## Records supplied
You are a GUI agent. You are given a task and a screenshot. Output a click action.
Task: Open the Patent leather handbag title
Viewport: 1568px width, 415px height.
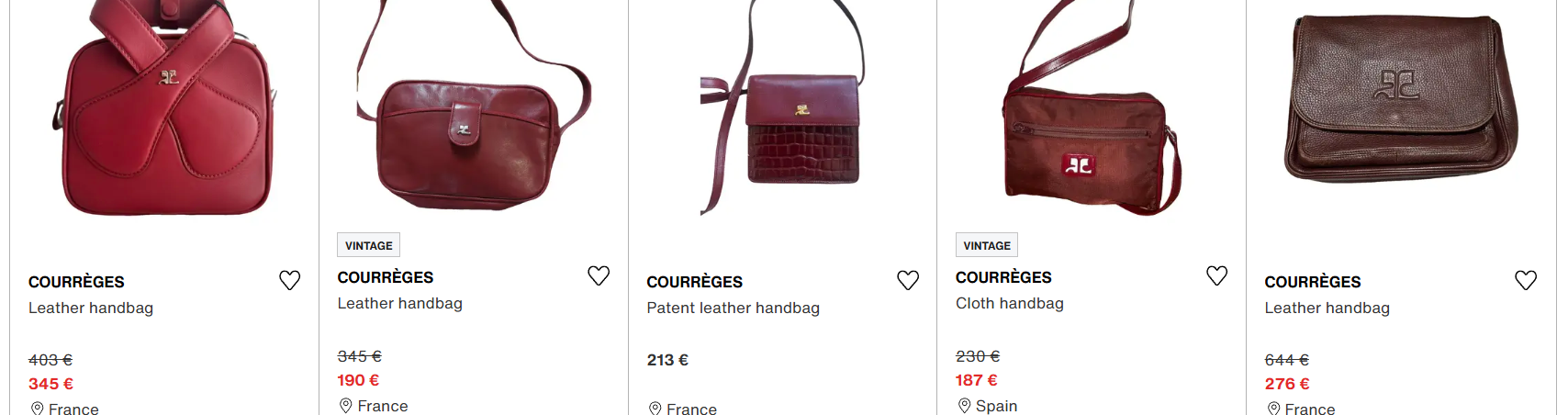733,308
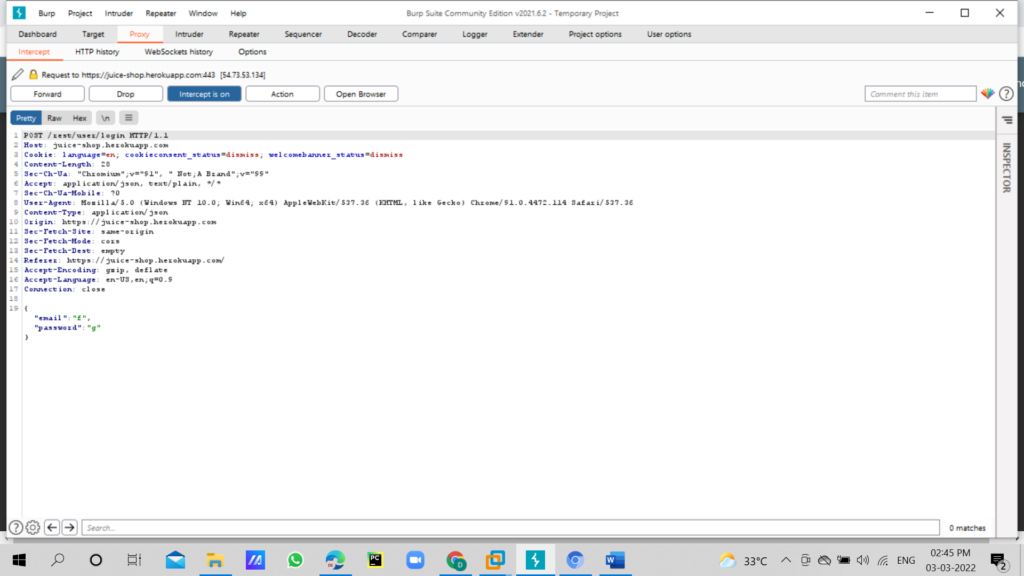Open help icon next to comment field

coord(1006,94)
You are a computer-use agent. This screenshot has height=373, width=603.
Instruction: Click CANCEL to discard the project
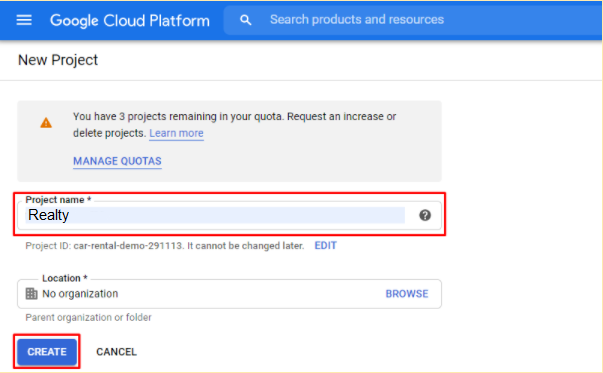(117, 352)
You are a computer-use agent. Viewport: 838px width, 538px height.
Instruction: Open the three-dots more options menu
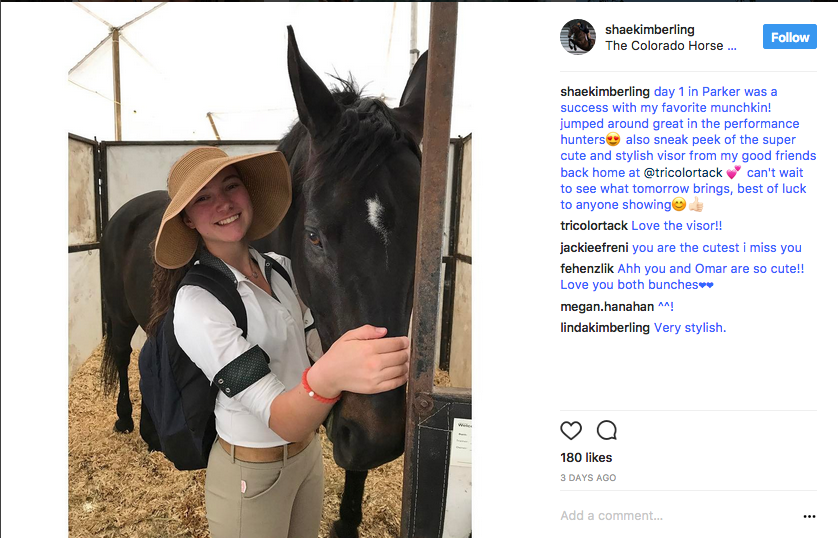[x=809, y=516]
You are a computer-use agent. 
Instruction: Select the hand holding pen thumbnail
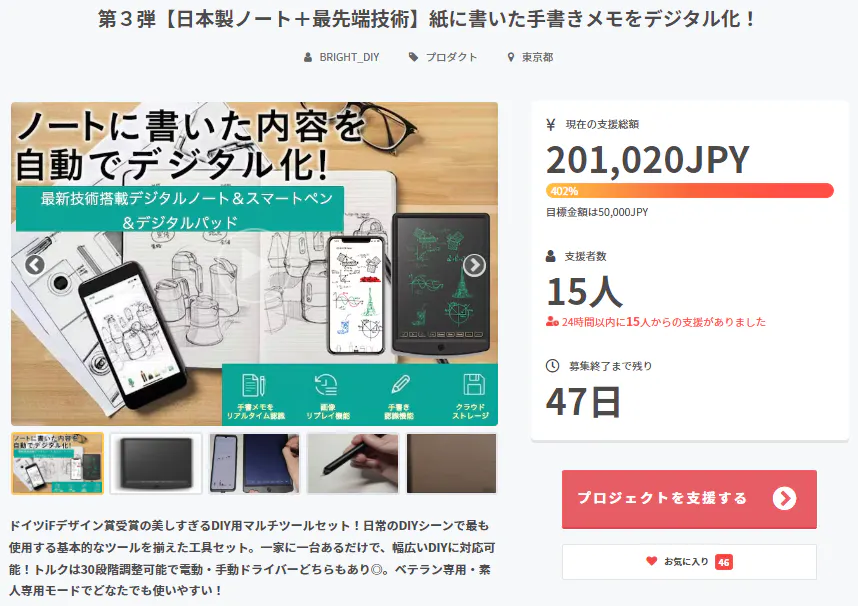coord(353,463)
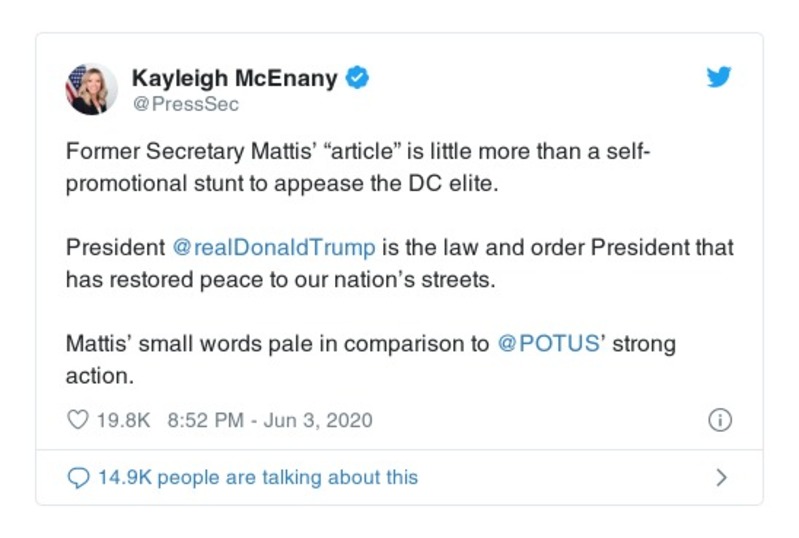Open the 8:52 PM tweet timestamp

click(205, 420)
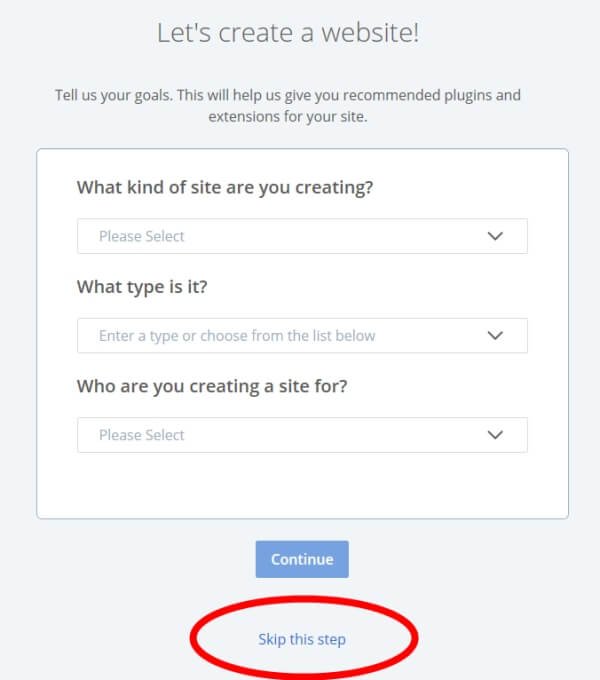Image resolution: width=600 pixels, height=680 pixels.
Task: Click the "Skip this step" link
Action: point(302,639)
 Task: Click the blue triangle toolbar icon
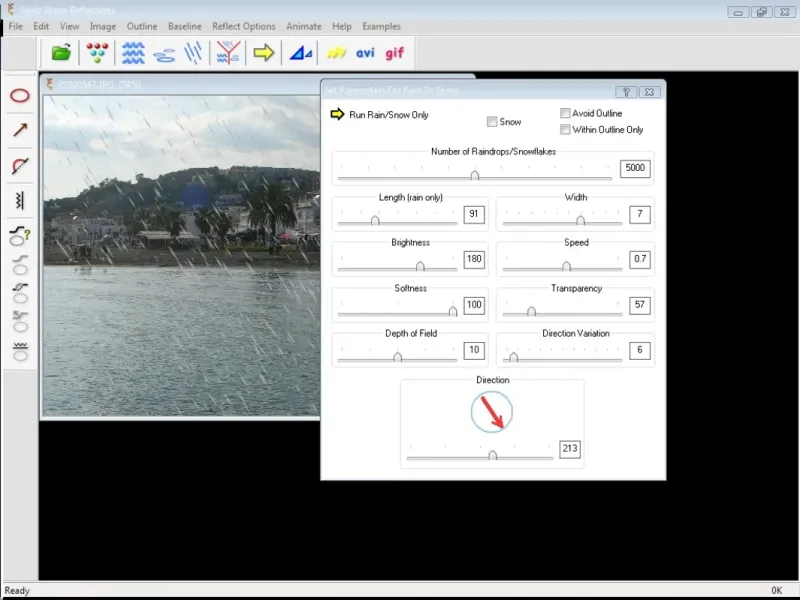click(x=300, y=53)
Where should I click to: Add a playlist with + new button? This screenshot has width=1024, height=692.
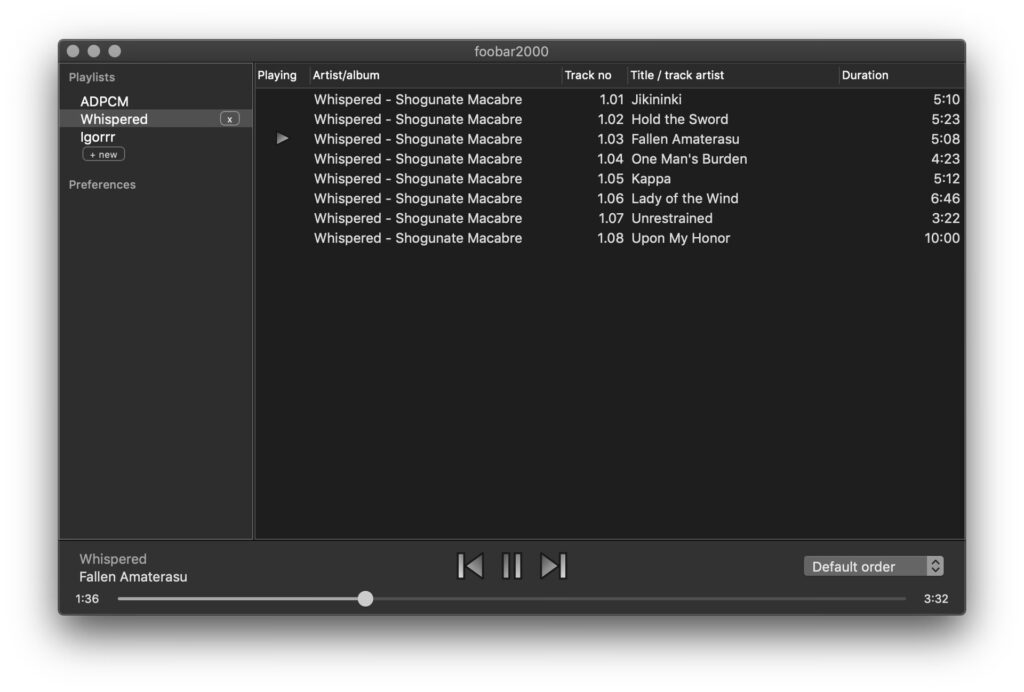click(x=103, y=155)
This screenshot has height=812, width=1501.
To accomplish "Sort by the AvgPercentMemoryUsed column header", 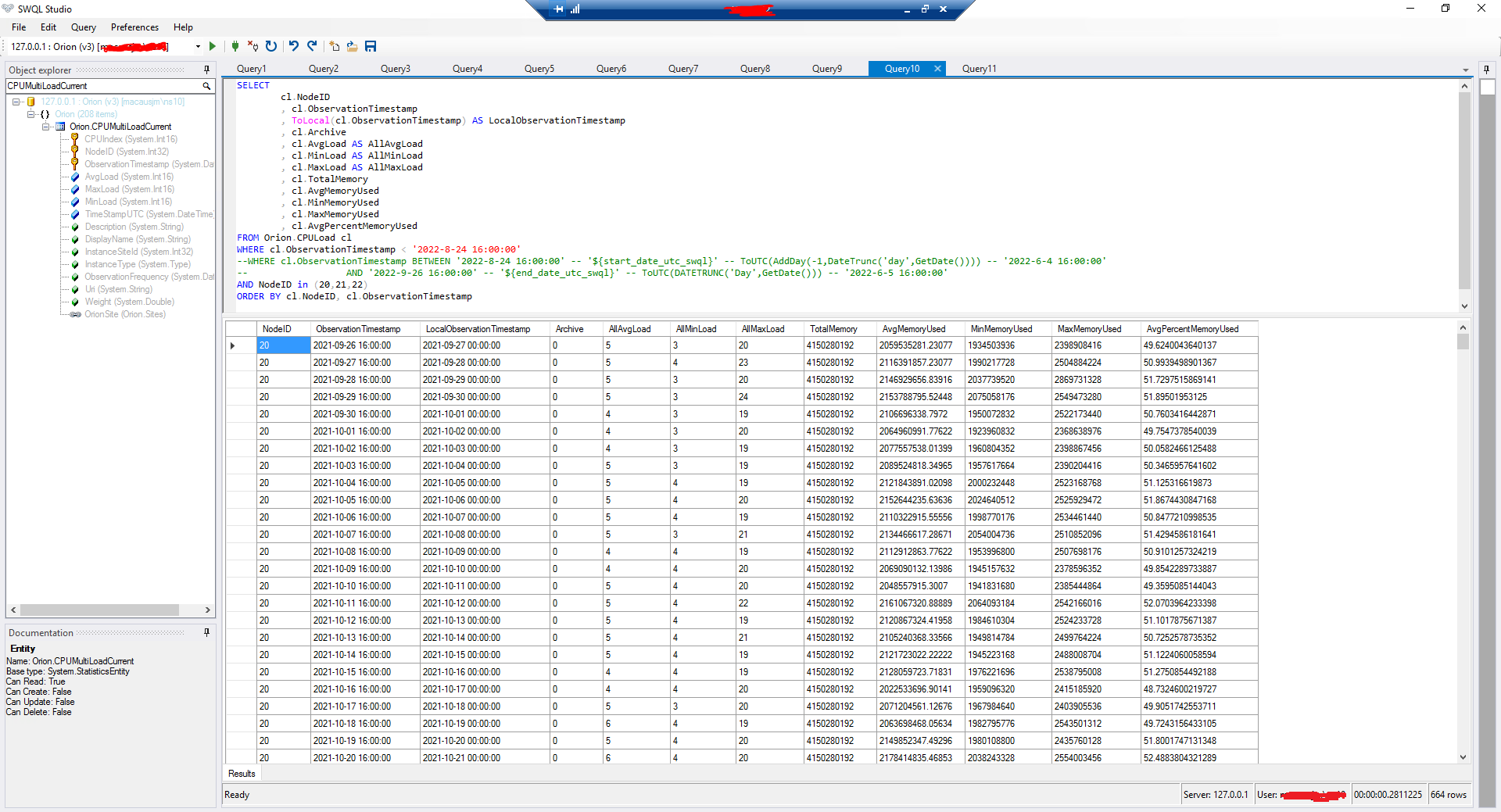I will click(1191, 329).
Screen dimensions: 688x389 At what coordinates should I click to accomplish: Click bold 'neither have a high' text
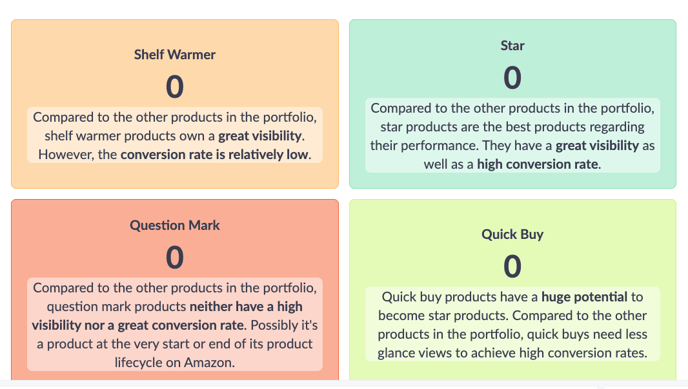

## What you should do
Give the number of lines above in which the word "computer" occurs, with nothing else.

## Written response
3